== Exercise requirements ==
1 - According to the blog post below on protecting patient volunteers, by what year must all multisite studies within the United States use a single, centralized IRB?
2 - The blog post below on protecting patient volunteers states that clinical research is always intended to help improve certain ways of dealing with diseases and conditions. List every one of those ways that it names.

== Text segment ==
↓

Blog

Protecting Patient Volunteers

Published: March 1, 2017

Health research can’t be done without the patients who participate in studies as subjects. Participation in a research study may confer benefits to a patient, but it may also increase risks and lead to harm. In many cases, it has no net effect on participants. Thus, although clinical research is always intended to help improve the ways we prevent, diagnose, and manage various diseases and conditions, no one knows at the outset of any particular study whether the approach being tested will work. That’s why the study is done.

So at PCORI, we are grateful that the US Department of Health and Human Services and other federal agencies have completed the thoughtful, painstaking process of updating the Common Rule, the main federal regulation designed to protect participants as they consider participating in research, and as they participate.

We at PCORI, the nation’s leading funder of research designed to compare which care approaches work best for whom, have always taken this matter very seriously. Patient-Centered is our first name, after all.

Understandable Information

We were especially pleased to see that the revised rule enhances patient protection by including directives that simplify consent forms to make them more patient-centered. For example, the revised rule requires that consent forms begin with a short, focused presentation of key information that people are likely to want in order to make an informed decision about participating.

We were especially pleased to see that the revised rule enhances patient protection by including directives that simplify consent forms to make them more patient-centered.

Too often previously, these consent forms—which patients must read and sign to indicate their agreement to take part in a study—were too long and complex for a layperson to grasp. But under the revised rule, participants must receive understandable information, including the purpose of the research and potential benefits and risks of taking part. This requirement will make it easier for patients to know what they’re signing up for.

More Efficient Research

PCORI-funded researchers will appreciate parts of the revised rule that reduce administrative burden and make research more efficient. For instance, the revised rule seeks to provide increased flexibility for researchers to store and reuse identifiable data or biospecimens that were collected for one study for future research studies. Under the revised rule, the researchers would still need to obtain broad consent from patients. In such circumstances, full review by an institutional review board is not required.

The revised rule also streamlines institutional review of ongoing studies, a process designed to ensure that oversight of research is commensurate with potential risks to participants. Previously, institutional review boards (IRBs) had to follow studies regularly—at least annually—as long as they continued. The revised rule allows that review process to stop when studies are finished engaging with patients and are performing only such activities as data analysis.

The revision also requires that, by 2020, all multisite studies within the United States streamline their review process and use a single, centralized IRB. This is a long-time goal of the research community that recognizes the changing nature of research. Previously, research was often conducted at a single institution. Many studies now recruit patients from dozens of institutions. This change in institutional review has been resisted by many institutions, largely out of inertia and a mistaken sense of greater control with local IRB approval. The federal support reflected in this rule change is an important step toward making this reasonable goal attainable.

Nothing could be more important than fully protecting the people who volunteer to join research studies.

The revised rule applies only to federally funded clinical trials. Nonetheless, PCORI—as a nonprofit research funder—has always required our research awardees to comply with the Common Rule. That will include the revised version when most of its provisions take effect in January 2018.

We are glad to see the added safeguards for patients included in this update, as well as streamlining of the research process with the ultimate goal of improved patient care. Nothing could be more important than fully protecting the people who volunteer to join research studies. They are helping to provide future patients with the information they will need to make confident, evidence-based health decisions.

↑

== The data ==
↓

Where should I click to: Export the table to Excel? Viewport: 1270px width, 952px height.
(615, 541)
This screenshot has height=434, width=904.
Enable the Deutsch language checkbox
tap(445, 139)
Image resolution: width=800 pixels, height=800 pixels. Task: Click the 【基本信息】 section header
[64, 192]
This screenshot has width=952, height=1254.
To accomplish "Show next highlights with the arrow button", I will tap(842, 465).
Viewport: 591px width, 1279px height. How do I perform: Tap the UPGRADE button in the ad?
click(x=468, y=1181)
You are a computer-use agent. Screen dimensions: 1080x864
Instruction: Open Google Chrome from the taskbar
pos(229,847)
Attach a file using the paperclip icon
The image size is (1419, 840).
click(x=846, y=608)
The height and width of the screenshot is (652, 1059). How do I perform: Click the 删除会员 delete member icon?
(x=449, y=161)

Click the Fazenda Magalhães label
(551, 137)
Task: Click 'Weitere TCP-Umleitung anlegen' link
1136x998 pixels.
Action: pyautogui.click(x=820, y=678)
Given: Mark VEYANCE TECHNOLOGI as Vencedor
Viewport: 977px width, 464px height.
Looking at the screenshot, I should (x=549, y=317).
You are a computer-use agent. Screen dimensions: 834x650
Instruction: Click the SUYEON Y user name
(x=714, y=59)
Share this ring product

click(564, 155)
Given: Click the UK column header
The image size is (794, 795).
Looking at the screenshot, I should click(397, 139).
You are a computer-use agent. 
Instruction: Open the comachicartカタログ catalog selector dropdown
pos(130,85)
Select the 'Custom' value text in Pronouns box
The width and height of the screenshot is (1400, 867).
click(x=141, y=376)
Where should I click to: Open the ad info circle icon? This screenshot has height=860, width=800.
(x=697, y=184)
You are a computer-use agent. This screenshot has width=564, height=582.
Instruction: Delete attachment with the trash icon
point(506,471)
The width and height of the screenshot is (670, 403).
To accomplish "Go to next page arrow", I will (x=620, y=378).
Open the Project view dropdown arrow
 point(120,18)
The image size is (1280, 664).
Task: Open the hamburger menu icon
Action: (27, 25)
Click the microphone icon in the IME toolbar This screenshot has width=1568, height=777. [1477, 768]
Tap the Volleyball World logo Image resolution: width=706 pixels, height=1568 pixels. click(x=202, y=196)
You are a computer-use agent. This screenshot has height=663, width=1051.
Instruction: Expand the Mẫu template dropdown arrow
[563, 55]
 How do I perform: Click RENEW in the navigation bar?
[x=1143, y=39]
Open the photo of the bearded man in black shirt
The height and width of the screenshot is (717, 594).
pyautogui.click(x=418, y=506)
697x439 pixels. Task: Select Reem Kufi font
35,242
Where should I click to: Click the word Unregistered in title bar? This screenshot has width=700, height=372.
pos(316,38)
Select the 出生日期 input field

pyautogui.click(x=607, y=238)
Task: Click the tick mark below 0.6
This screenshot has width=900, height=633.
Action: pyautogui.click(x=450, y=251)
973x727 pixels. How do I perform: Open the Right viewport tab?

↑

== Per-task answers ==
1 - By 2020.

2 - Preventing, diagnosing, and managing diseases and conditions.